I did not take many pictures because I spent most of the time in the
meetings. Still,
Sevilla is quite a place. It is the fourth largest Spanish city but it
is hard to tell that
you are in a big city if you stay around the old town. The old town is
a maze of
narrowstreets covering perhaps one square mile. Bars and
restaurants everywhere,
people on the streets at all hours...
This is a strange (for Spain) sign exhorting people to be kind to
birds. The common
attitude on this matter when I was growing up was the saying "ave que
vuela a la
cazuela" (bird that flies to the cooking pot).
And here is Mechtild with yet another interior patio.
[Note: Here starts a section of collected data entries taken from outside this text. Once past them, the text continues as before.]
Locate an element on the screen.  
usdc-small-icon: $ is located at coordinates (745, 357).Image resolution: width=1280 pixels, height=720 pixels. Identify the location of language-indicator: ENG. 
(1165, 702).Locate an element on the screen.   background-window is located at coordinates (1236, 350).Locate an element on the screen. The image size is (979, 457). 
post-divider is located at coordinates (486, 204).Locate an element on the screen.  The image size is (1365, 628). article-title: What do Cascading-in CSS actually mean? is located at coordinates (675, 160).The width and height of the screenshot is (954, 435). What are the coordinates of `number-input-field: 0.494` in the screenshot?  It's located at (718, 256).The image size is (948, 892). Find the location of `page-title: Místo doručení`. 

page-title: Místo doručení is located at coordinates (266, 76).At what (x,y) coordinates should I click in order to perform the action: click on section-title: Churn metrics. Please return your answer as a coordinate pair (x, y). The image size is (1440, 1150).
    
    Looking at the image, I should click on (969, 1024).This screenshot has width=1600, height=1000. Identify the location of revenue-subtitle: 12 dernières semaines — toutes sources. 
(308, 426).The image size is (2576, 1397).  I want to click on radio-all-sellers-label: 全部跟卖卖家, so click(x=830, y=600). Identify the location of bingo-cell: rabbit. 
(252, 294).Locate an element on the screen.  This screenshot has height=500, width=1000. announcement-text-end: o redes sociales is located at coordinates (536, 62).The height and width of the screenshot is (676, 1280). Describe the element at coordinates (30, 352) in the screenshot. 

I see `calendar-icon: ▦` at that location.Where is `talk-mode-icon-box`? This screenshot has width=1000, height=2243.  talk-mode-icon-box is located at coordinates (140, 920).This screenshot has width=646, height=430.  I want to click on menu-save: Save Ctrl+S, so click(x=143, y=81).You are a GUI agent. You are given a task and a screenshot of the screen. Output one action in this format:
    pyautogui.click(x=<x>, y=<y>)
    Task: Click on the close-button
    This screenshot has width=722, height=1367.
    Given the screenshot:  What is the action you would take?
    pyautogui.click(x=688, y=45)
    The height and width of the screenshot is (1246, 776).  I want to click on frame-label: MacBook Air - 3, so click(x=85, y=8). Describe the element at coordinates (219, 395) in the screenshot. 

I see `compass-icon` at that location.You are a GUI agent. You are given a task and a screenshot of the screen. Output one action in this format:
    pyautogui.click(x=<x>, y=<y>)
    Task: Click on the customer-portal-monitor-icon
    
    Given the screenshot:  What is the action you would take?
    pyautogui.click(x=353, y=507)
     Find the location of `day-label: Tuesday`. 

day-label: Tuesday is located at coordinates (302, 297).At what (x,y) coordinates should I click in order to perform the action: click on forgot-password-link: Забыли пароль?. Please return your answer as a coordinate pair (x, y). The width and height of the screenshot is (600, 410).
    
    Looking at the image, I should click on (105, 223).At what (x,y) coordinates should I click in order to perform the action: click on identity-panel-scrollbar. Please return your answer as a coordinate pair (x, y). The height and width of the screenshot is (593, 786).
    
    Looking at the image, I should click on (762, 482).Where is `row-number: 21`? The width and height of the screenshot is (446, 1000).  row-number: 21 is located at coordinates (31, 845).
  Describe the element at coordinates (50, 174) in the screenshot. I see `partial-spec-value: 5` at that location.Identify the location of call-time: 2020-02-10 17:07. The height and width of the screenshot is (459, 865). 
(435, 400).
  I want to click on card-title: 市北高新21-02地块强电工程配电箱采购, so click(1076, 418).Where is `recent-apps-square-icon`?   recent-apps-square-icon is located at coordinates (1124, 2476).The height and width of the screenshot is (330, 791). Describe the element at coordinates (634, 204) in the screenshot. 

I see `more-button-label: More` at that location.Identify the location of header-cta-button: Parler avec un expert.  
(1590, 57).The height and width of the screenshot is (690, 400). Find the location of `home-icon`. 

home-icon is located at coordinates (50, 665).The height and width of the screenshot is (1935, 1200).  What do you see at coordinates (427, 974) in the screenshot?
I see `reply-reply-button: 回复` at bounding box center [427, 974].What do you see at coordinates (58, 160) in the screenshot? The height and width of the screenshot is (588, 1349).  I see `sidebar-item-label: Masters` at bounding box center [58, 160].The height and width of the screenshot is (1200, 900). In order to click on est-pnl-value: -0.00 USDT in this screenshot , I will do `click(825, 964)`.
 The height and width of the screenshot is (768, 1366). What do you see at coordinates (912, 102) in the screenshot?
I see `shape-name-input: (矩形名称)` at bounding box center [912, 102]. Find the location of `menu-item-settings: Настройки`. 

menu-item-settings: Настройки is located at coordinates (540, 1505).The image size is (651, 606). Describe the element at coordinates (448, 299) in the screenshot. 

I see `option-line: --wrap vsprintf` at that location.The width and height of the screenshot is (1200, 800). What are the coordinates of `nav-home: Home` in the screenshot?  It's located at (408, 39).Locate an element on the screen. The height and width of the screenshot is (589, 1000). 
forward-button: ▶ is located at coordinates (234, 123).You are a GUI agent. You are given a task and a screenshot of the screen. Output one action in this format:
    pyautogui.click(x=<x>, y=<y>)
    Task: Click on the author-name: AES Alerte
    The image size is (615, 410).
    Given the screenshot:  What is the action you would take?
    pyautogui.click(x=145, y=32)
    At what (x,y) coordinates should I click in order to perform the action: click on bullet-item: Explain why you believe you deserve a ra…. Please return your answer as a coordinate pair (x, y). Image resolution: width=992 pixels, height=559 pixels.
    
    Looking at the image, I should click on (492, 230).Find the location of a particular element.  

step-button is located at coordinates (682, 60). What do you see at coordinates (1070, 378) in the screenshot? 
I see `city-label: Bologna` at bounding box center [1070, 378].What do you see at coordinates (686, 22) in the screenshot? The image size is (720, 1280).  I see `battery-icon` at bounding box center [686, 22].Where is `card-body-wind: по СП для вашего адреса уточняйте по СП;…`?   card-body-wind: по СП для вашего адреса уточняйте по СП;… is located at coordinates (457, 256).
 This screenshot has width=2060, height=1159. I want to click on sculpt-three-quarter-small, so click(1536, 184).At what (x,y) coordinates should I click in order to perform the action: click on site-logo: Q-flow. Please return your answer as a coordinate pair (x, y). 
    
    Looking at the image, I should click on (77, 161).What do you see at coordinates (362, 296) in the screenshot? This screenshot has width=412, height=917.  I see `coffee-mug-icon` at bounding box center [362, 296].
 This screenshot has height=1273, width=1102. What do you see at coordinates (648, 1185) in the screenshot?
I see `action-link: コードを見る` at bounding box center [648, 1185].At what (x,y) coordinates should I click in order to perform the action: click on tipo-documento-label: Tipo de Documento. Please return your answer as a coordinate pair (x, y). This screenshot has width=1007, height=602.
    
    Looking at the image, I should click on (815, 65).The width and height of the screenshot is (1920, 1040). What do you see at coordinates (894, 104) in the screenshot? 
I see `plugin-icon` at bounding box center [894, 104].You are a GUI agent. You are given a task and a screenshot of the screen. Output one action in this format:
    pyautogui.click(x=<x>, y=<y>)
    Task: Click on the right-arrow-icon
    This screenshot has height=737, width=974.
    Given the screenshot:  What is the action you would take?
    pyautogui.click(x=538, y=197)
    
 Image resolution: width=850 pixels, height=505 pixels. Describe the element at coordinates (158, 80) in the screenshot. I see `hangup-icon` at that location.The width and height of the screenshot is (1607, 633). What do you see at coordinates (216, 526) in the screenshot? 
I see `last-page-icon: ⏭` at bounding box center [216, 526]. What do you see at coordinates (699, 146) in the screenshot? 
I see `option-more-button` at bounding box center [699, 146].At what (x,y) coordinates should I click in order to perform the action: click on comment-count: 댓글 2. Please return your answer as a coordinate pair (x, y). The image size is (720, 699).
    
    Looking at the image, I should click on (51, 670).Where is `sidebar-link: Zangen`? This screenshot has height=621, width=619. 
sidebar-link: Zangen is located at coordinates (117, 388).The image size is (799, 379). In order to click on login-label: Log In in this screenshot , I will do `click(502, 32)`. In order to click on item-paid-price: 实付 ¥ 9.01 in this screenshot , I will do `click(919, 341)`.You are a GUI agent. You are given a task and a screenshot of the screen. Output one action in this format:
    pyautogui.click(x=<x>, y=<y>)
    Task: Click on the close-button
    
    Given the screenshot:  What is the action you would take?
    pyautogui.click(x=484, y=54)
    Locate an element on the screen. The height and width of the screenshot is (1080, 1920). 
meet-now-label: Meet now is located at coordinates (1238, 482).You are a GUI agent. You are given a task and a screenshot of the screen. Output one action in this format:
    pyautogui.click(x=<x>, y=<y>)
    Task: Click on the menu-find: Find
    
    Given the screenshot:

Unlike Madrid, for example, Sevilla was an important place since the
days of moslem rule and
it continued to be important as the main entry port of the commerce
with the Americas. It is
not a sea port but it is on the Guadalquivir river and boats could
travel all the way to it. These
four pictures show el Palacio de Los Alcazares (the residence of the
moslem rulers) and the
cathedral which today sit cheek by jowl.
These next few pictures show the two most notorious landmarks of the
city: the Torre del Oro
and the Giralda. La Torre del Oro was where gold coming from America
was
supposed to be
stored. La Giralda is the tower attached to the cathedral. The pictures
were taken from Triana,
the suburb on the other side of the Guadalquivir river from Sevilla.
A sign announcing the old Jewish quarter.
Two plants that caught my eye in El Parque de Maria Luisa: a
brugmansia (more commonly
called "datura" in Spain) in flower in very early January, and a huge
ficus tree.
These pictures were taken in La Plaza de España, built for a
world
expo in the 1920s.
More ficus of uncommon size.
La Giralda with Barbara and Mechtild in front of it.
And mechtild and Barbara sitting outdoors in a tapas bar called "La
Giralda".
Note that the street trees near the bar are orange trees. This is the
case in a
great many strees in the old part of Sevilla. This time of the year
they
were
full of fruit but I was told that when they are in bloom the entire old
town
smells very nicely. I was also told that for a long time a british
company had
the concession to havest the oranges, too bitter to eat, and used them
to make
marmalade, but that a combination of pollution and the economics of
harvesting in a city make this unworkable today.
After our time in Sevilla we drove back to Madrid to end our holiday.